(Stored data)

★ ★ ★ ★

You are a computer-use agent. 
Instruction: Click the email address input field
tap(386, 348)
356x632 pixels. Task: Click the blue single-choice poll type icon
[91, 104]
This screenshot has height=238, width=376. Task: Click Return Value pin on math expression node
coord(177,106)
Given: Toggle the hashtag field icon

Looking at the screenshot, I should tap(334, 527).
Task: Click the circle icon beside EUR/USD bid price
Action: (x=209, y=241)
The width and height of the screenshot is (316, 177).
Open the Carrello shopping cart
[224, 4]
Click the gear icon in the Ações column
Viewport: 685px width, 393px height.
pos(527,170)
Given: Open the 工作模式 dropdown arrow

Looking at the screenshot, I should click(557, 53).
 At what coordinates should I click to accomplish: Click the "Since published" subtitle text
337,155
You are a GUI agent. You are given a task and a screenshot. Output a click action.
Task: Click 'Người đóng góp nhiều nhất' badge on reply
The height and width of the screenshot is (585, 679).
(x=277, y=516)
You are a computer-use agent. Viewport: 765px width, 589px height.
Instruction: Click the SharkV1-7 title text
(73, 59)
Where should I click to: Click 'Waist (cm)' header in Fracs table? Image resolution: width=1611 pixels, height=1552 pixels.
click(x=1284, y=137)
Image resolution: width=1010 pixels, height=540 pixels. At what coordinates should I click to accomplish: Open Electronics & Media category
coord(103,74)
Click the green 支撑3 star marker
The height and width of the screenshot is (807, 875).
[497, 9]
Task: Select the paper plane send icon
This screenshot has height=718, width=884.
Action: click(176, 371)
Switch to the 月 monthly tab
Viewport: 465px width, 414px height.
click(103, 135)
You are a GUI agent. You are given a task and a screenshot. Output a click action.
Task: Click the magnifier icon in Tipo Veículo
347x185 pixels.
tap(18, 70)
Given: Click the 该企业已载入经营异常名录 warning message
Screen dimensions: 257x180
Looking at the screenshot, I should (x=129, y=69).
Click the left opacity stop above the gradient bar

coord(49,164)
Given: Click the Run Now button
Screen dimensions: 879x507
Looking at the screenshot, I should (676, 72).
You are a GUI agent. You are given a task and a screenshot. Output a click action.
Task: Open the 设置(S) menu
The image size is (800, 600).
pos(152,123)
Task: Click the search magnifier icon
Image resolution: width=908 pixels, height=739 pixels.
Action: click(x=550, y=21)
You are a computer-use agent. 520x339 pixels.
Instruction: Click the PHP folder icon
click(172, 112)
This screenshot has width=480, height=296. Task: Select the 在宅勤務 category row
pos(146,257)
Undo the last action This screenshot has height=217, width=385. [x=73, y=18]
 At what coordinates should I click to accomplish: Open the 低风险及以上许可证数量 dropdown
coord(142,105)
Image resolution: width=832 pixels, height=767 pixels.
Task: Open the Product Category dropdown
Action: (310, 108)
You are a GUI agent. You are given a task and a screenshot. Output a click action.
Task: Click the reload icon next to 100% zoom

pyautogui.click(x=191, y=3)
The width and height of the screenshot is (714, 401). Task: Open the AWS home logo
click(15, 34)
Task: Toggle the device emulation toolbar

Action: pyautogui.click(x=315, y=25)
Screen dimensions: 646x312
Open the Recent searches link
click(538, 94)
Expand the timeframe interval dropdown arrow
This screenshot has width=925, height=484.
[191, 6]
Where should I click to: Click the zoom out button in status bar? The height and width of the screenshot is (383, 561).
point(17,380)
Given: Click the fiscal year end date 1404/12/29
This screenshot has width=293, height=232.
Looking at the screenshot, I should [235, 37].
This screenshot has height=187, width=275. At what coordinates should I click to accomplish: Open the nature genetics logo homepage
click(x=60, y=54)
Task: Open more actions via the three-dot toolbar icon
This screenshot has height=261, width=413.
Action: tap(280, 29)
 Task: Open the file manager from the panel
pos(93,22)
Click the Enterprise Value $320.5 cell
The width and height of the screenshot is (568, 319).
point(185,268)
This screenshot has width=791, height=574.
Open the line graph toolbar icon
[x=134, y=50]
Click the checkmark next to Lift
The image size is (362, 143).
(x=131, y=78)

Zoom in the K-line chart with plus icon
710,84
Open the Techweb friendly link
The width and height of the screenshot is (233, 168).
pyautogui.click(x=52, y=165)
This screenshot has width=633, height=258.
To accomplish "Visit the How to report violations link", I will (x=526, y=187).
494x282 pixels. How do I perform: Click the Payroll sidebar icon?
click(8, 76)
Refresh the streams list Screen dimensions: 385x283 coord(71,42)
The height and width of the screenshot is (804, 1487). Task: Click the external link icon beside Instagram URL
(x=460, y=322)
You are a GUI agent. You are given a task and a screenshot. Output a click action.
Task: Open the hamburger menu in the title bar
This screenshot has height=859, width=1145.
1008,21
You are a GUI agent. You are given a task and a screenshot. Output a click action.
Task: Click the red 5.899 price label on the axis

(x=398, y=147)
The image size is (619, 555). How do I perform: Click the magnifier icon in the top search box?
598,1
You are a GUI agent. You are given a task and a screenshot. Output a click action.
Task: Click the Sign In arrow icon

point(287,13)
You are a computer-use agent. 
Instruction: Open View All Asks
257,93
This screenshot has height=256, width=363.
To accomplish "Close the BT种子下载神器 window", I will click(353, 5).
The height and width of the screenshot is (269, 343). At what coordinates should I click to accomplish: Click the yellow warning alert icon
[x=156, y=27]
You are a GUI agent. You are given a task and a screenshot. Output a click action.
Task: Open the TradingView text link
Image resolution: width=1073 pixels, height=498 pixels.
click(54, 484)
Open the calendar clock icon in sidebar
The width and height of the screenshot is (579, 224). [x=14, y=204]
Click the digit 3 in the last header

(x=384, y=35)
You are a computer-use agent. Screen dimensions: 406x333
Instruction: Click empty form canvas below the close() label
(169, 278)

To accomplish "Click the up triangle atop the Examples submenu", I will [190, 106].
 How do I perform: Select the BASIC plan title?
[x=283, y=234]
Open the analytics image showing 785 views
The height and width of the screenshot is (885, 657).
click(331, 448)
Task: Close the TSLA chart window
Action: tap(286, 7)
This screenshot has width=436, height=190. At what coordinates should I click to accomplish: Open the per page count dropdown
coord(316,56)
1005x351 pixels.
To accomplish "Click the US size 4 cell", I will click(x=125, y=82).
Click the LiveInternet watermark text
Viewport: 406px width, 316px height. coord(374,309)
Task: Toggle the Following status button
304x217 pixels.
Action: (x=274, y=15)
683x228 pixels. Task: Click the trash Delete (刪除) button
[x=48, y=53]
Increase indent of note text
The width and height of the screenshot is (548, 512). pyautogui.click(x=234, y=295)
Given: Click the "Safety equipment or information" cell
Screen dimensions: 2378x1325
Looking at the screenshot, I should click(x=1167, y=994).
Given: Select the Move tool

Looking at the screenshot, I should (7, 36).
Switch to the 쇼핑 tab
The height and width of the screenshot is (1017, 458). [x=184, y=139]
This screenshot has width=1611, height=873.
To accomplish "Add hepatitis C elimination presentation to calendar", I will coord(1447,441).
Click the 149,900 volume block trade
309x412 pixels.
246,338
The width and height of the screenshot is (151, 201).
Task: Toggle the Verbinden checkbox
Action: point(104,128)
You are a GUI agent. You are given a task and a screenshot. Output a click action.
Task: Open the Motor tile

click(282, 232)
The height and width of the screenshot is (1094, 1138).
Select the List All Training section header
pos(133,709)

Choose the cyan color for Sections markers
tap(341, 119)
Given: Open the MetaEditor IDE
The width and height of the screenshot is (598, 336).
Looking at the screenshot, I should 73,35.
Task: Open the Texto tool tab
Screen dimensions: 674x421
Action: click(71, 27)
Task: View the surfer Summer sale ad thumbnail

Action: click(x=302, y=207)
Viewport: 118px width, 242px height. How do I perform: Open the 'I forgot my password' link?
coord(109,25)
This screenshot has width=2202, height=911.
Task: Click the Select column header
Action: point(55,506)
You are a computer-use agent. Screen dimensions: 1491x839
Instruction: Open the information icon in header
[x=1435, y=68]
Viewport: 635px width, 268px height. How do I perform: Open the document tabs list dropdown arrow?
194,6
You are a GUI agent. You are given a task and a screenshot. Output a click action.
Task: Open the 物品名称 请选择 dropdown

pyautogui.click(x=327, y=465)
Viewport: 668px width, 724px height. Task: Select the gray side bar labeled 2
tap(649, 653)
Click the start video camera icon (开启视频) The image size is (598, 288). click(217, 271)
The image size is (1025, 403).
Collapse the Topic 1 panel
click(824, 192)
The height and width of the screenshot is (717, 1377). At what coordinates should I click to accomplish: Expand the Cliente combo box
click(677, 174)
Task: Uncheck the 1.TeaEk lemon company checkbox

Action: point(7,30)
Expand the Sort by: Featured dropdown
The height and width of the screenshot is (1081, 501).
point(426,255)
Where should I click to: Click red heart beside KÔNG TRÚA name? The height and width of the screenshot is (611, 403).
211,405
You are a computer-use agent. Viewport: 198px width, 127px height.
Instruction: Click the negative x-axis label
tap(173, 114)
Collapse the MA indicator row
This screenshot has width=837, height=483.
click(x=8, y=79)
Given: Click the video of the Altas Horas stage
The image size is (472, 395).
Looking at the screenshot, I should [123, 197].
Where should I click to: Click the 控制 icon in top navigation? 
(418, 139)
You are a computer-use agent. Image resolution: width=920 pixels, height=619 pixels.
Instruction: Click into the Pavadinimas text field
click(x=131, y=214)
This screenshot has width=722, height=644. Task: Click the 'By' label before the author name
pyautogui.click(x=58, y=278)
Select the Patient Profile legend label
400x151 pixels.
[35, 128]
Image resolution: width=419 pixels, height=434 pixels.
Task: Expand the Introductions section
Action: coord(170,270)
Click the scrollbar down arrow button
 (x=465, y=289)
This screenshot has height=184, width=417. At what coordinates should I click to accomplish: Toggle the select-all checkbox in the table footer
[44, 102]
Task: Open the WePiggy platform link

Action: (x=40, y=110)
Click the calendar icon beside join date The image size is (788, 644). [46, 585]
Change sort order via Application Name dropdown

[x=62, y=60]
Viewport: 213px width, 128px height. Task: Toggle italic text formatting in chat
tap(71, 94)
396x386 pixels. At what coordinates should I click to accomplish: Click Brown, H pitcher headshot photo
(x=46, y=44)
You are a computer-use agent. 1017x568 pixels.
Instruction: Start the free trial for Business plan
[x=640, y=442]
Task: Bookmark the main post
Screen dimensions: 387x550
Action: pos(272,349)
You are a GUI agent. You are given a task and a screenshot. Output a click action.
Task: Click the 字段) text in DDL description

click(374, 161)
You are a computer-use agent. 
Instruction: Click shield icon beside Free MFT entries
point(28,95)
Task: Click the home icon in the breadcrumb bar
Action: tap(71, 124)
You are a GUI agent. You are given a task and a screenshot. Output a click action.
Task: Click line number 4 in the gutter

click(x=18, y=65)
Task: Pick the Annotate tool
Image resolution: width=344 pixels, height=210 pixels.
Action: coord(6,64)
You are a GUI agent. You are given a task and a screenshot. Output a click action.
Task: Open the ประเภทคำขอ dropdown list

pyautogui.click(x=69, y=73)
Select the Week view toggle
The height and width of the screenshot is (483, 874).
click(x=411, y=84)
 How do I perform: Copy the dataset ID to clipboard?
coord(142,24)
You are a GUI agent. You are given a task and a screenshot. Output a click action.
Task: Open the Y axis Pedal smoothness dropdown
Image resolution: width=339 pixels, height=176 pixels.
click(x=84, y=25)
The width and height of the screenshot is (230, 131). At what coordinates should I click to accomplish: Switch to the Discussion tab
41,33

★ ★ ★ ★

EXERCISE PROMPT → Output the data exactly, from the first line through the line that holds "Given: Click the Run Now button", so that no later line appears.

THE COMPLETED TASK →
You are a computer-use agent. 
Instruction: Click the email address input field
tap(386, 348)
356x632 pixels. Task: Click the blue single-choice poll type icon
[91, 104]
This screenshot has height=238, width=376. Task: Click Return Value pin on math expression node
coord(177,106)
Given: Toggle the hashtag field icon

Looking at the screenshot, I should tap(334, 527).
Task: Click the circle icon beside EUR/USD bid price
Action: (x=209, y=241)
The width and height of the screenshot is (316, 177).
Open the Carrello shopping cart
[224, 4]
Click the gear icon in the Ações column
Viewport: 685px width, 393px height.
pos(527,170)
Given: Open the 工作模式 dropdown arrow

Looking at the screenshot, I should click(557, 53).
 At what coordinates should I click to accomplish: Click the "Since published" subtitle text
337,155
You are a GUI agent. You are given a task and a screenshot. Output a click action.
Task: Click 'Người đóng góp nhiều nhất' badge on reply
The height and width of the screenshot is (585, 679).
(x=277, y=516)
You are a computer-use agent. Viewport: 765px width, 589px height.
Instruction: Click the SharkV1-7 title text
(73, 59)
Where should I click to: Click 'Waist (cm)' header in Fracs table? Image resolution: width=1611 pixels, height=1552 pixels.
click(x=1284, y=137)
Image resolution: width=1010 pixels, height=540 pixels. At what coordinates should I click to accomplish: Open Electronics & Media category
coord(103,74)
Click the green 支撑3 star marker
The height and width of the screenshot is (807, 875).
[497, 9]
Task: Select the paper plane send icon
This screenshot has height=718, width=884.
Action: click(176, 371)
Switch to the 月 monthly tab
Viewport: 465px width, 414px height.
click(103, 135)
You are a GUI agent. You are given a task and a screenshot. Output a click action.
Task: Click the magnifier icon in Tipo Veículo
347x185 pixels.
tap(18, 70)
Given: Click the 该企业已载入经营异常名录 warning message
Screen dimensions: 257x180
Looking at the screenshot, I should (x=129, y=69).
Click the left opacity stop above the gradient bar

coord(49,164)
Given: Click the Run Now button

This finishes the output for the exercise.